Mesoporous titanium dioxide nanocarrier with magnetic-targeting and high loading efficiency for dual-modal imaging and photodynamic therapy

Abstract

Photodynamic therapy (PDT), by producing reactive oxygen species (ROS), inhibits cancer cells and is an emerging and pioneering cancer therapeutic modality which can eliminate some of the drawbacks of other traditional anticancer therapies. To combine near-infrared (NIR) mediated PDT, chemotherapy and gene therapy in a synergistic manner, a novel NIR light activated photosensitizer for PDT was designed based on TiO₂-coated Fe₃O₄ nanoparticle core/shell nanocarriers (Fe₃O₄@TiO₂@mTiO₂). The chemotherapeutic drug doxorubicin hydrochloride (DOX) was conjugated to the surface of the TiO₂ mesopores through pH-reversible hydrazone bond linking and β-catenin siRNA was loaded in the mesopores.
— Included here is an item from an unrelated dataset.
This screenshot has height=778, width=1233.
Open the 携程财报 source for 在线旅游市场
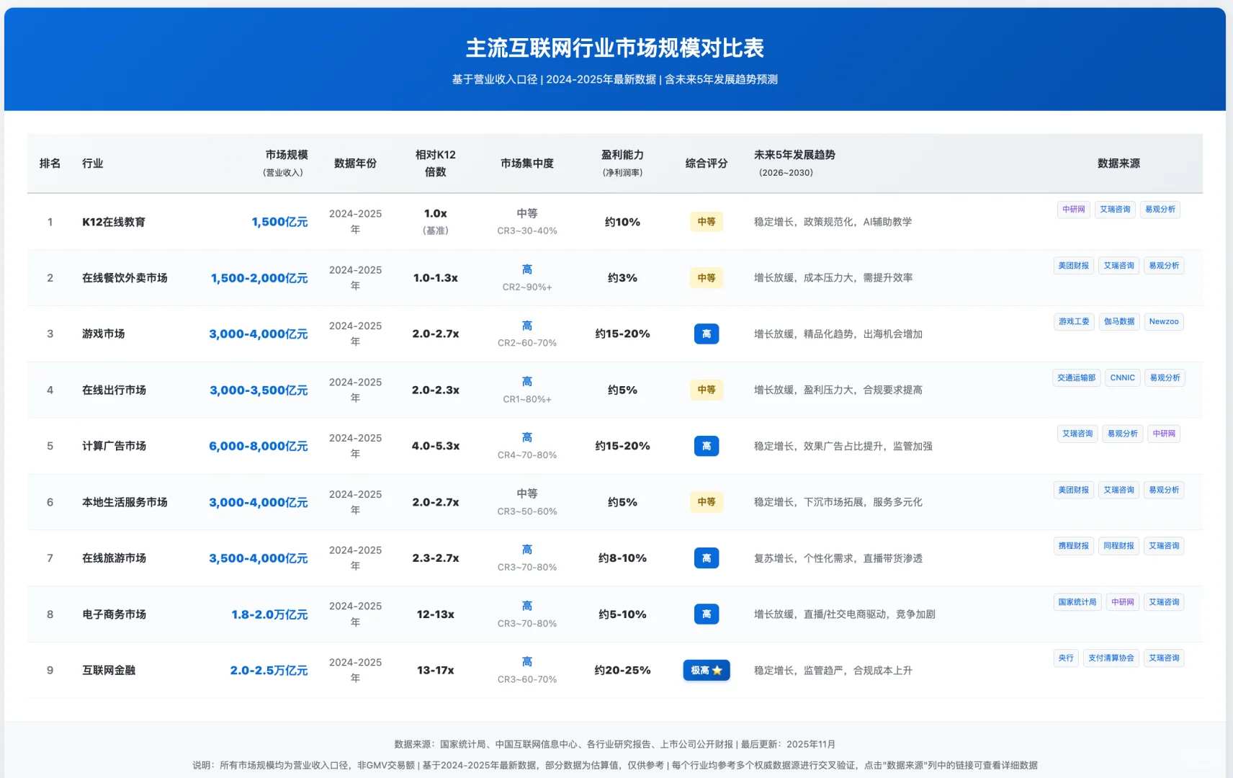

Fe₃O₄@TiO₂@mTiO₂–DOX/siRNA delivery systems have features and functions of magnetic targeting, fluorescence imaging, MRI diagnosis, and combination therapy through the simultaneous maneuvering of a magnet and NIR-mediated PDT. In vitro, Fe₃O₄@TiO₂@mTiO₂–DOX/siRNA effectively silences β-catenin gene, induces tumor cell apoptosis and consequently significantly enhances the cancer suppression effect of the synergistic therapeutic agent. Meanwhile, under NIR irradiation, excess ROS produced can further trigger tumor cell apoptosis. In vivo investigation confirmed that Fe₃O₄@TiO₂@mTiO₂–DOX/siRNA exhibited high tumor targeted specificity through MRI and fluorescence imaging, and optimal anti-tumor efficacy. The results verified its significant therapeutic effects on tumors by combination therapy consisting of magnetic targeting and NIR-mediated PDT.